TASK DESCRIPTION >>
Among the entries that follow, find every line with the word "Select" and list it.

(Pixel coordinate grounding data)
·····
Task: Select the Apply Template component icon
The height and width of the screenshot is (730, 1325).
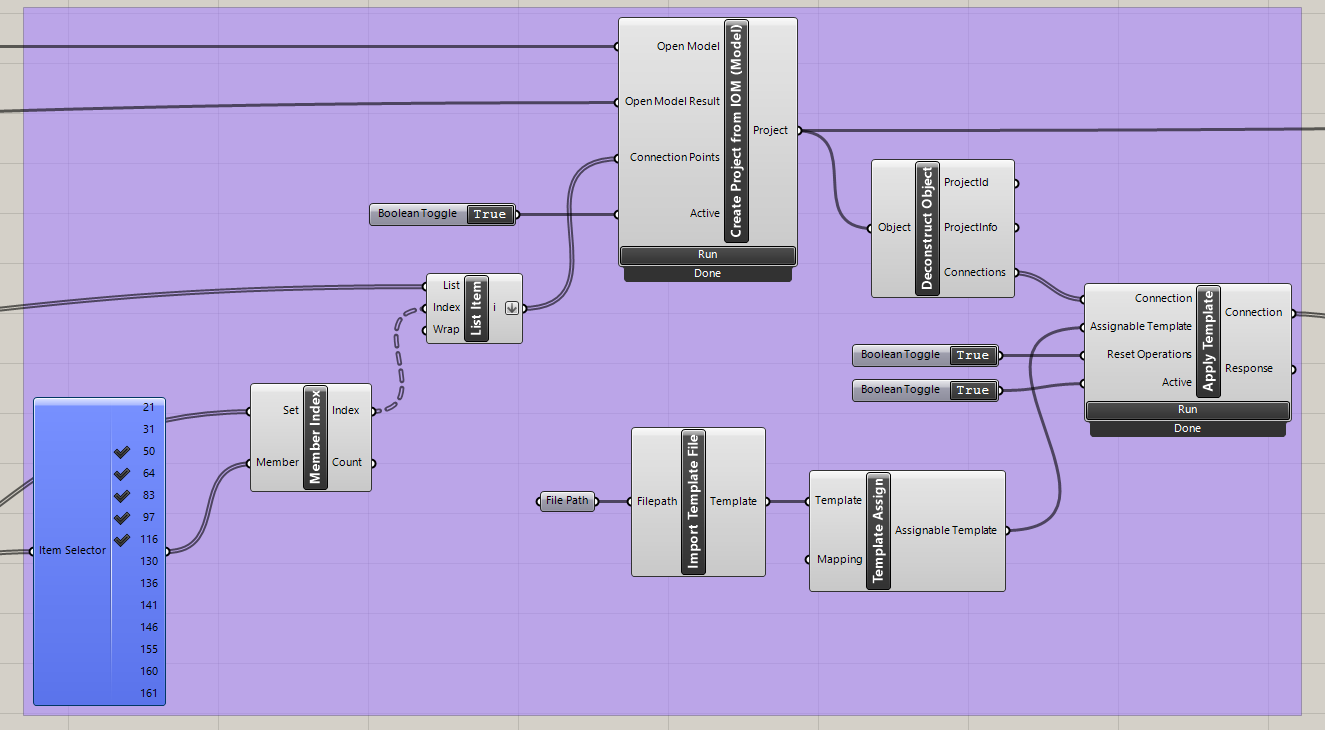Action: click(1209, 340)
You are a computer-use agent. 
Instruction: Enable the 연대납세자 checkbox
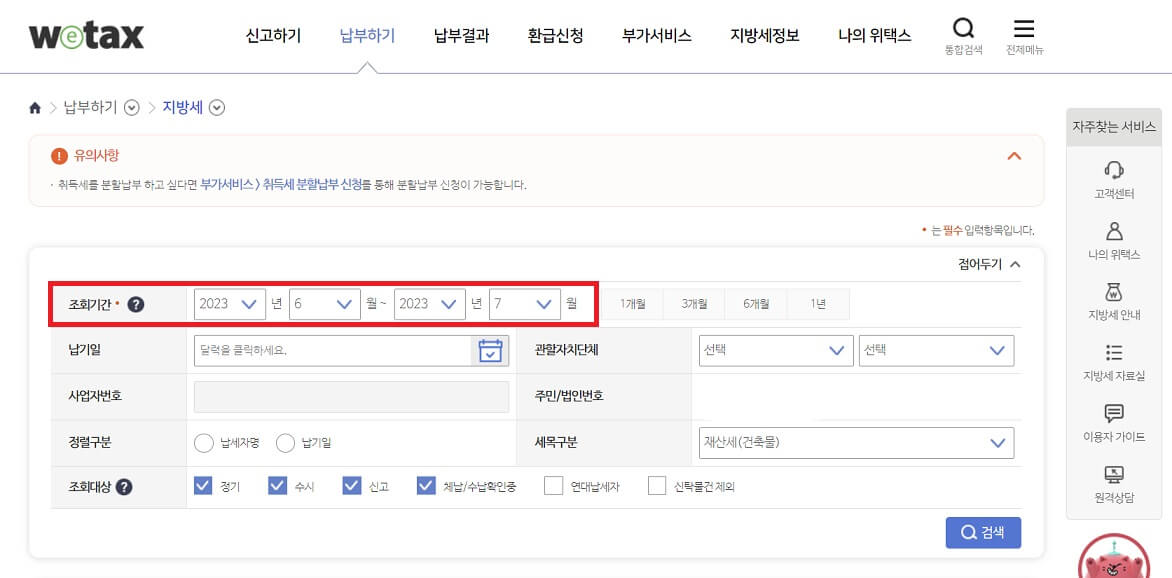tap(554, 487)
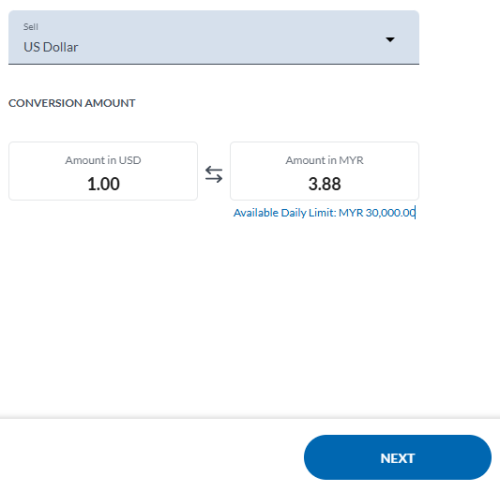Expand the Sell currency list
The height and width of the screenshot is (492, 500).
coord(390,40)
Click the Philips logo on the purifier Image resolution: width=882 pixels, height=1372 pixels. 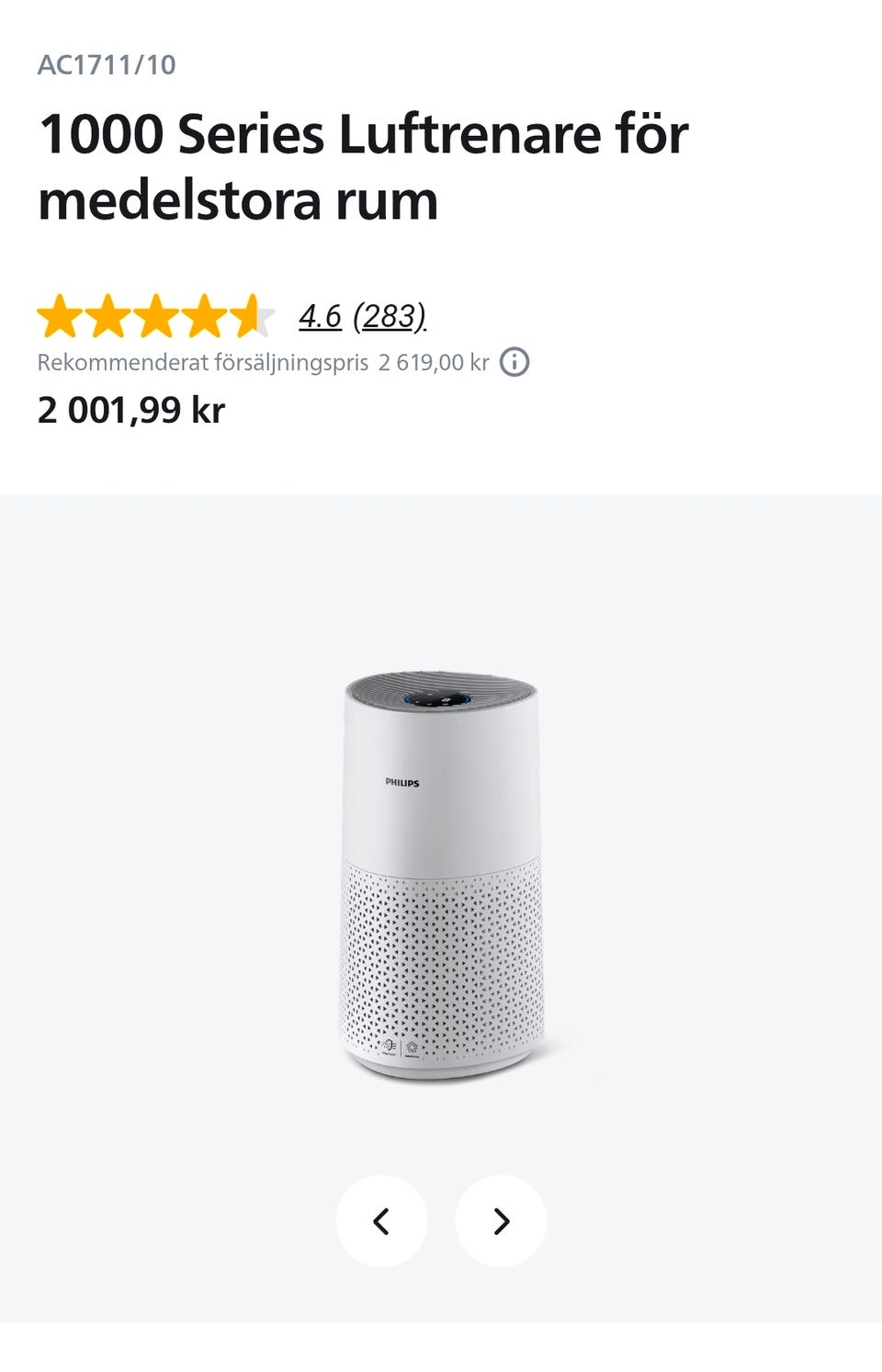pos(402,783)
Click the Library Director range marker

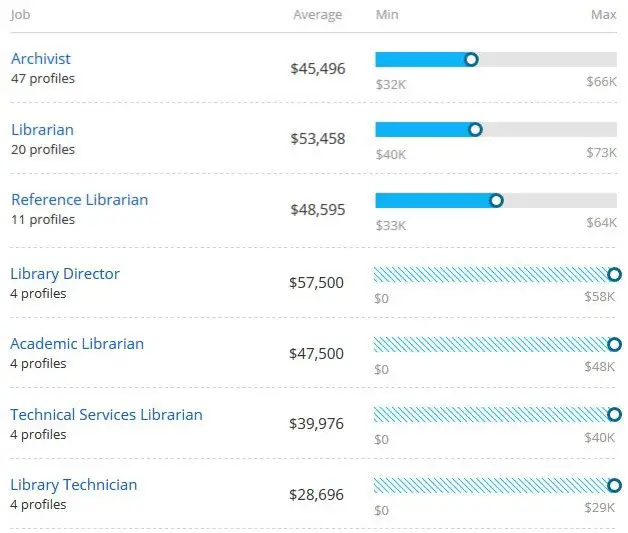click(x=614, y=275)
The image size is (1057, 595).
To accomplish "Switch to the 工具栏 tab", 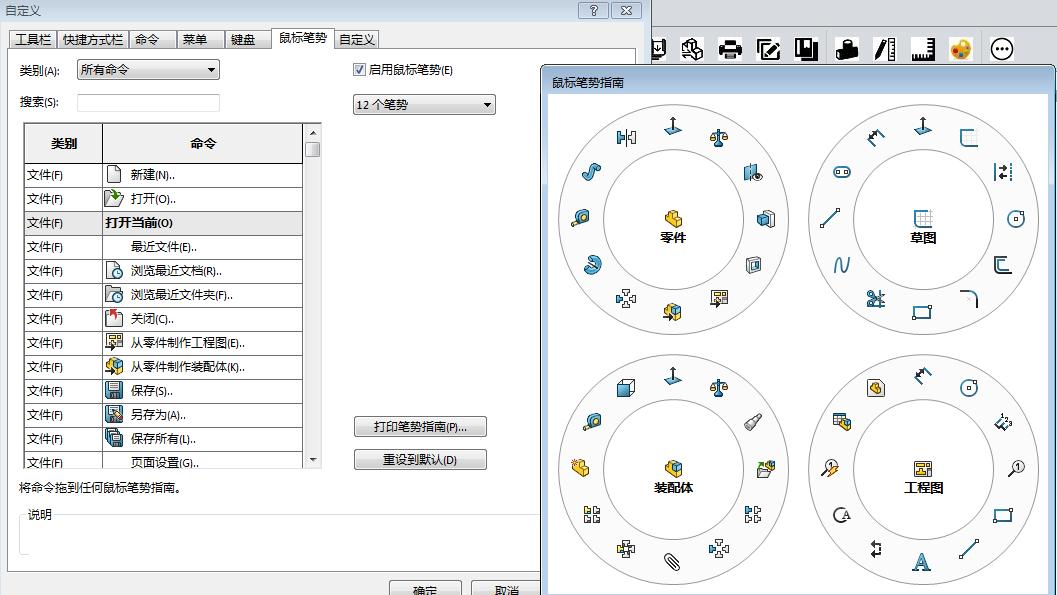I will coord(32,39).
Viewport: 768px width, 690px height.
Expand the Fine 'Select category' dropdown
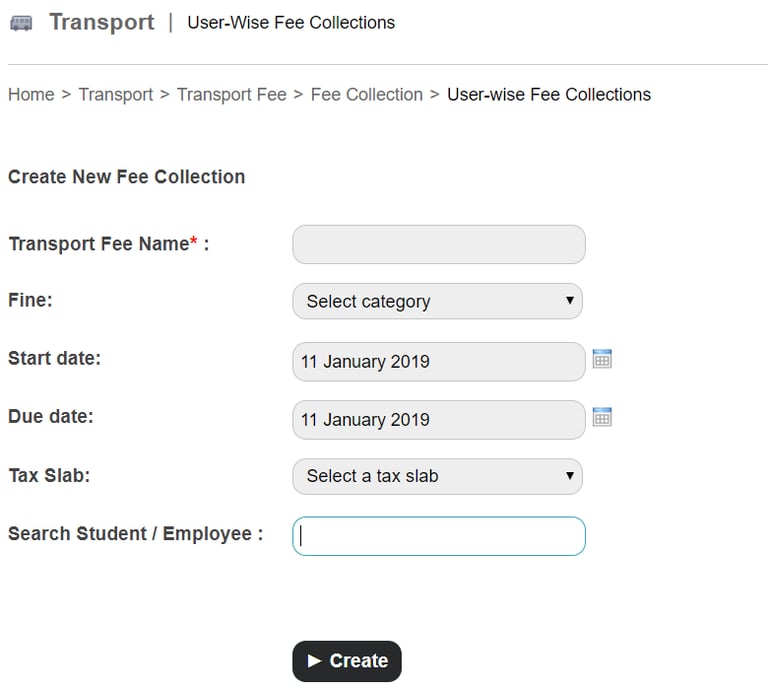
·····
PROBLEM SOLUTION >>
Task: Select the Apply Template component icon
Expand the Fine 'Select category' dropdown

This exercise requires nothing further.